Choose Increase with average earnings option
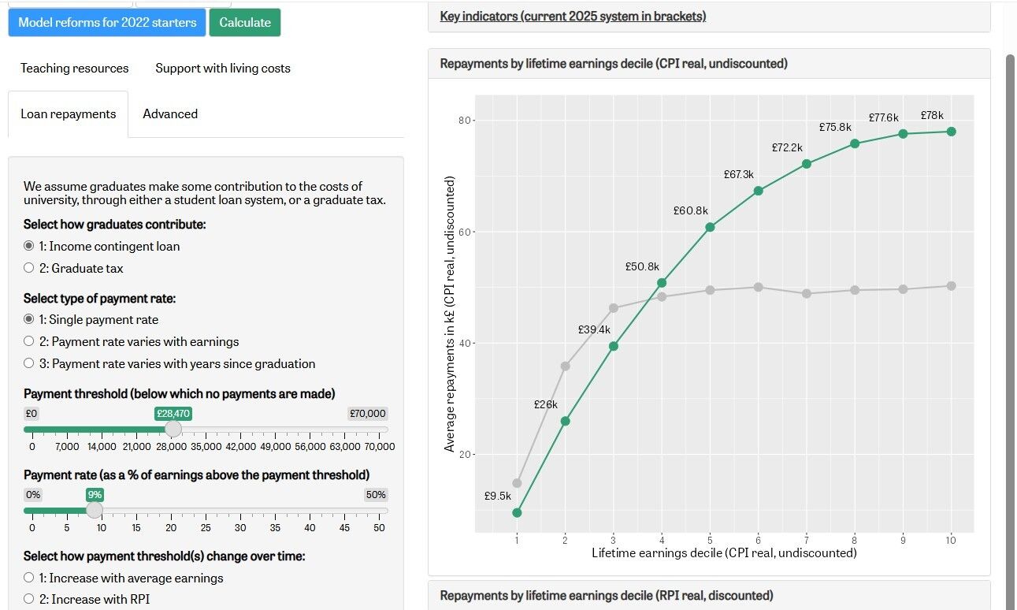This screenshot has width=1017, height=610. click(x=29, y=578)
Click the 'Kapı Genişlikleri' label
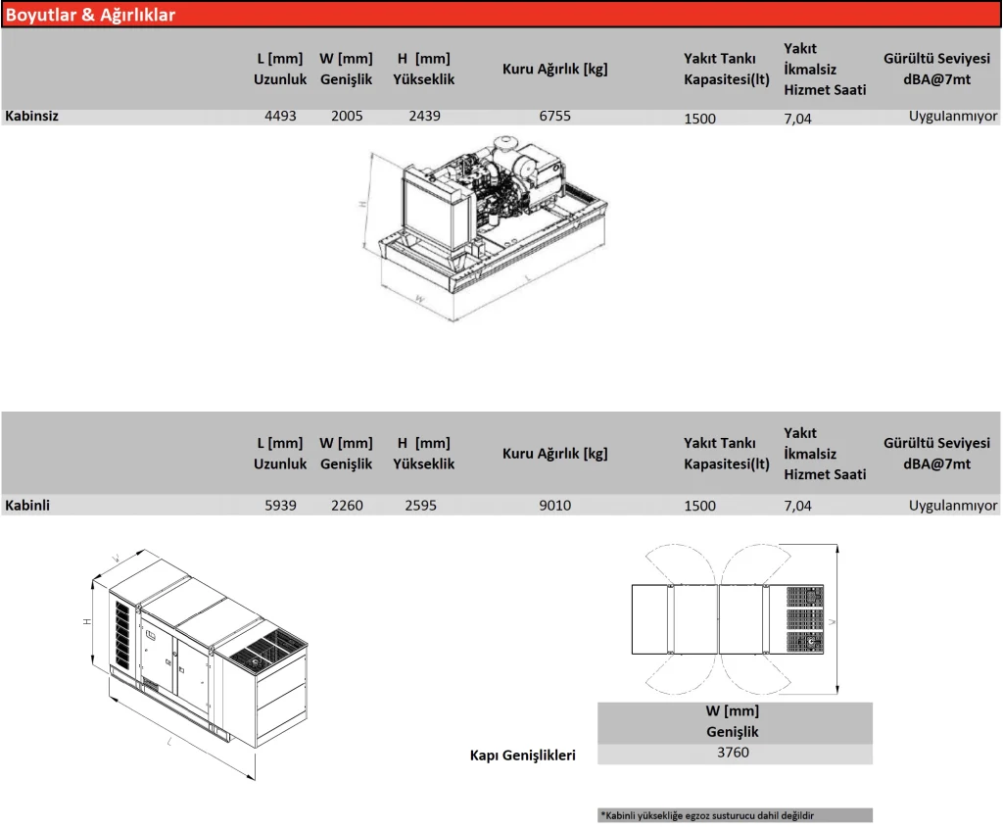This screenshot has width=1003, height=829. pos(523,755)
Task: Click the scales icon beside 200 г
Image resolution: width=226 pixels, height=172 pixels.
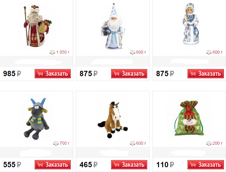Action: pyautogui.click(x=209, y=143)
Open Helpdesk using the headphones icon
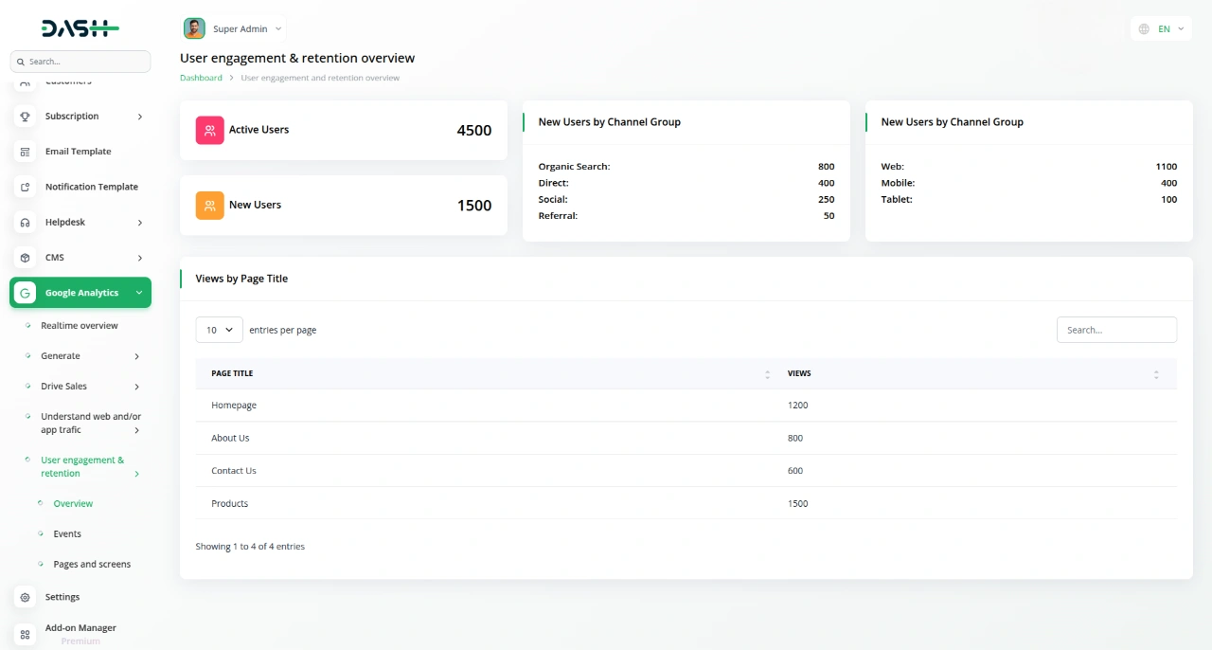The image size is (1212, 650). pyautogui.click(x=24, y=222)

::::::::

» **Assignment**
None of the pictures should appear; copy the rest of the material above exactly.

» **Answer box**
Choose Increase with average earnings option
This screenshot has width=1017, height=610. click(x=29, y=578)
Click the 'Kapı Genişlikleri' label
This screenshot has width=1003, height=829. pos(523,755)
Task: Click the scales icon beside 200 г
Image resolution: width=226 pixels, height=172 pixels.
Action: pyautogui.click(x=209, y=143)
Open Helpdesk using the headphones icon
The image size is (1212, 650). pyautogui.click(x=24, y=222)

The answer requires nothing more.